Lors de sa Grande interview Europe 1-Cnews, Nicolas Dupont-Aignan a été interrogé sur les dysfonctionnements du système pénal français, notamment dans le meurtre de Philippine, une étudiante de 22 ans assassinée dans le bois de Boulogne le 20 septembre 2024. Ses parents se sont confiés au Figaroce mercredi pour lui rendre hommage.
"Cette affaire nous oblige"
Le tueur, visé par une OQTF au moment des faits, avait déjà été condamné pour viol par le passé. Nicolas Dupont-Aignan a fustigé le Conseil constitutionnel, qui "a décidé de censurer au mois d'août la loi prévoyant l'extension du délai de rétention des étrangers."

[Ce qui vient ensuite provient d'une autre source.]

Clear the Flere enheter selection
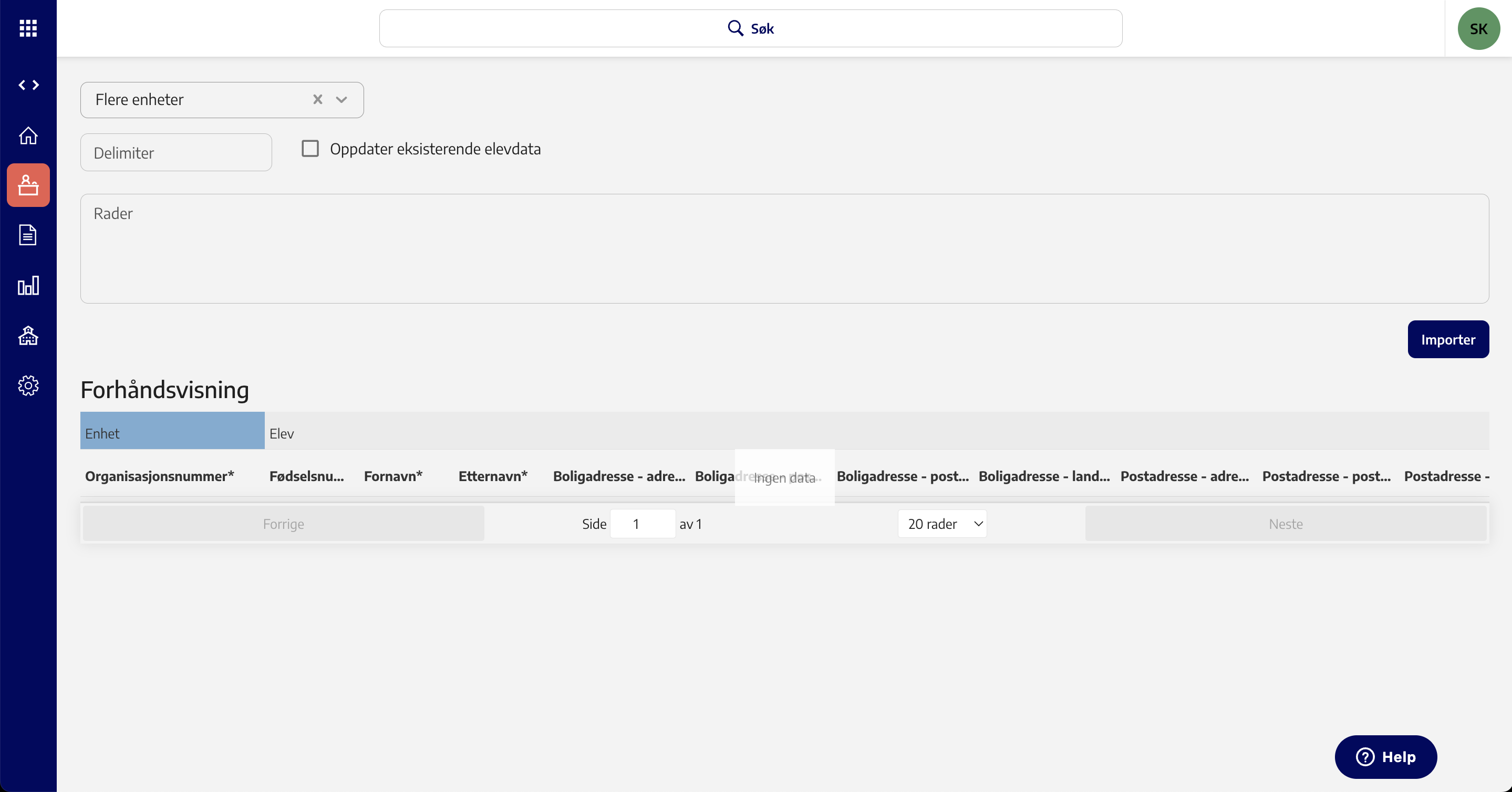 pos(317,100)
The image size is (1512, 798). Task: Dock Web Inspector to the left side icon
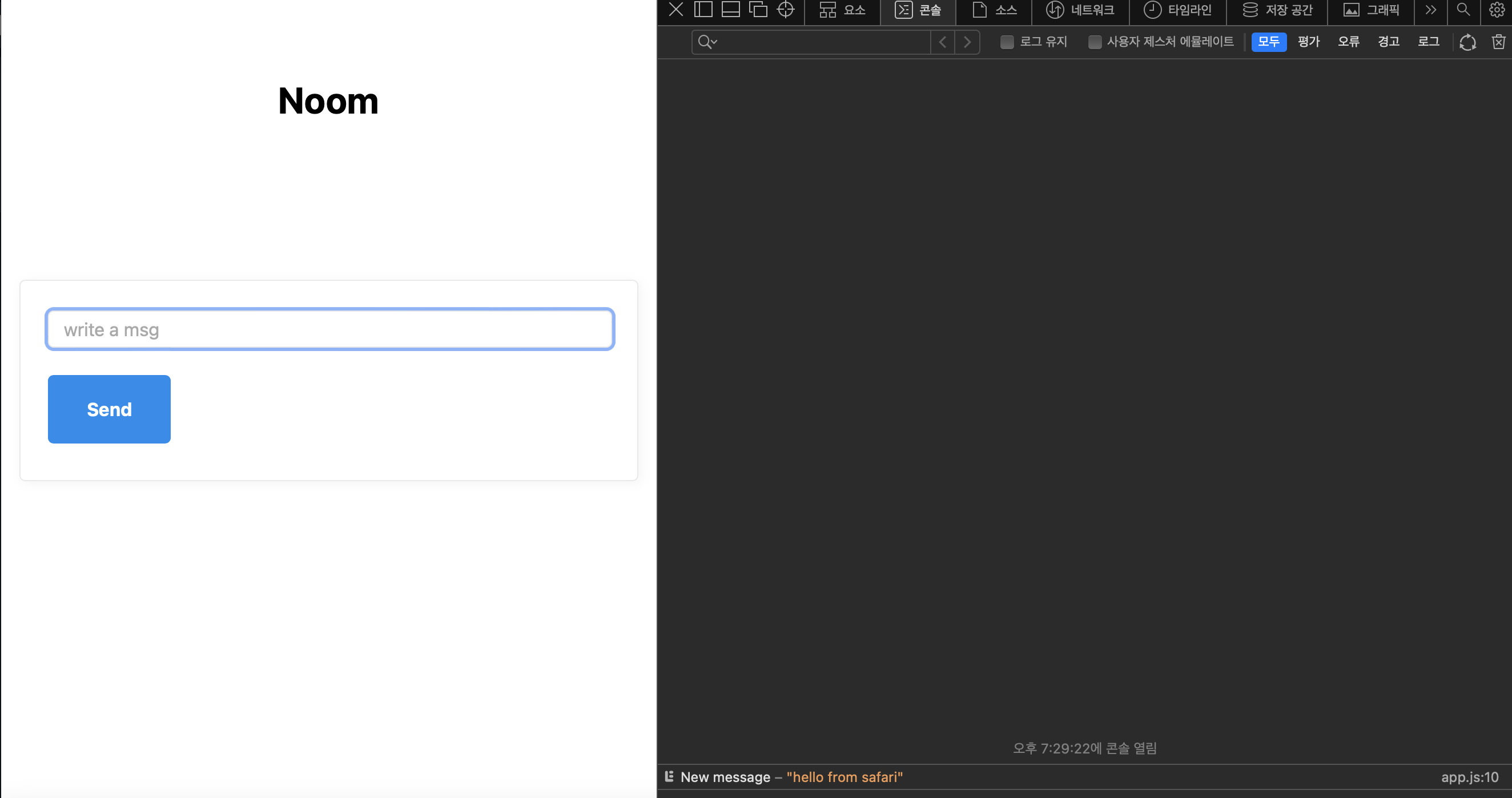tap(703, 9)
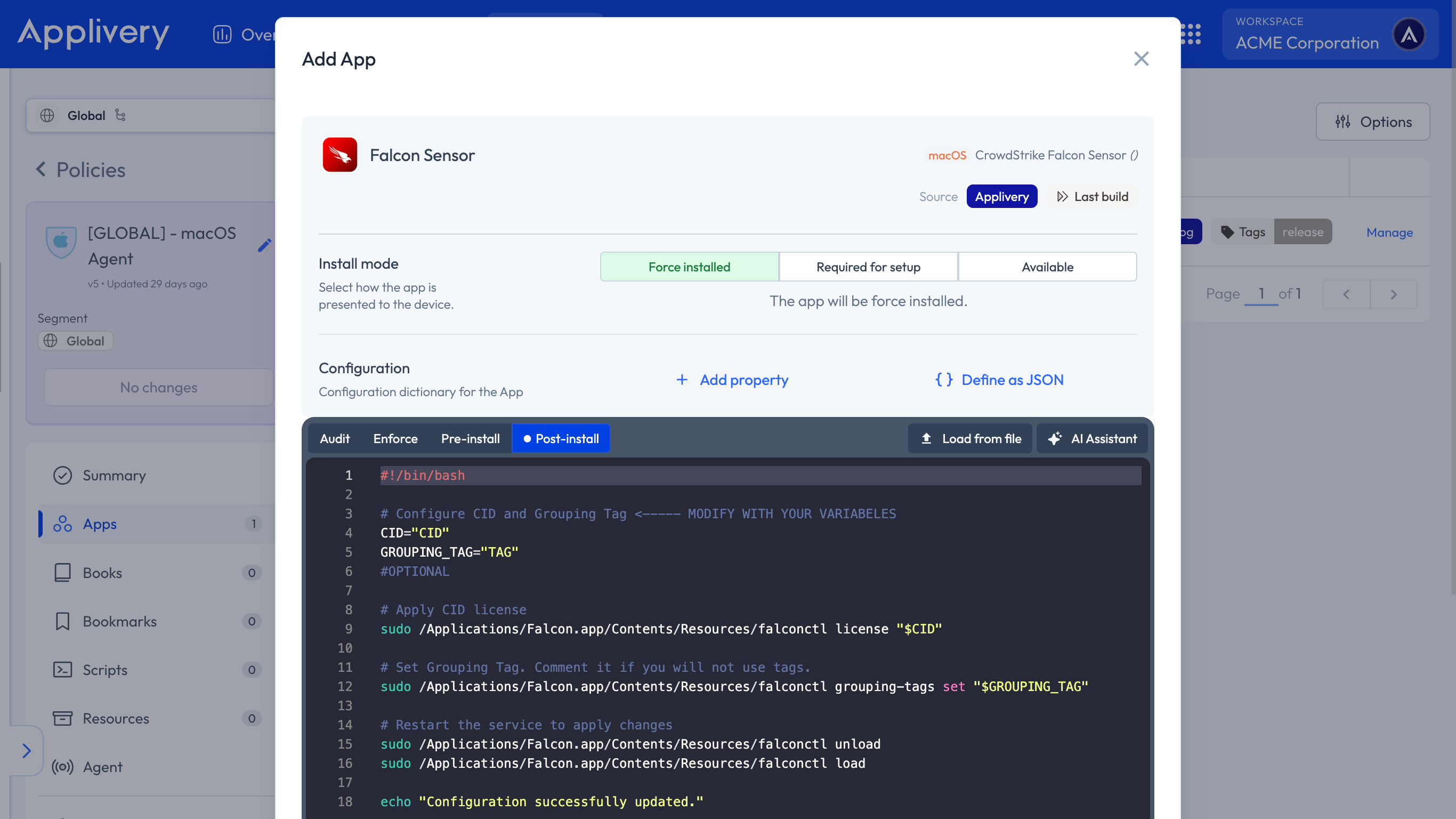Click the Scripts terminal icon in sidebar
Viewport: 1456px width, 819px height.
point(62,670)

Pour lui, les 9 Sages du Conseil constitutionnel, qui font partie de ceux qui " ont gouverné la France pendant 40 ans et l'ont mise dans cet état" sont en partie responsables de la situation.
"Cette affaire, au-delà de la détresse des parents et de tous les Français, nous oblige à une vraie révolution pénale, pas à des rustines, mais à revoir le politique. La souveraineté du peuple doit l'emporter sur le gouvernement des juges et sur l'Union européenne, car les deux sont liés."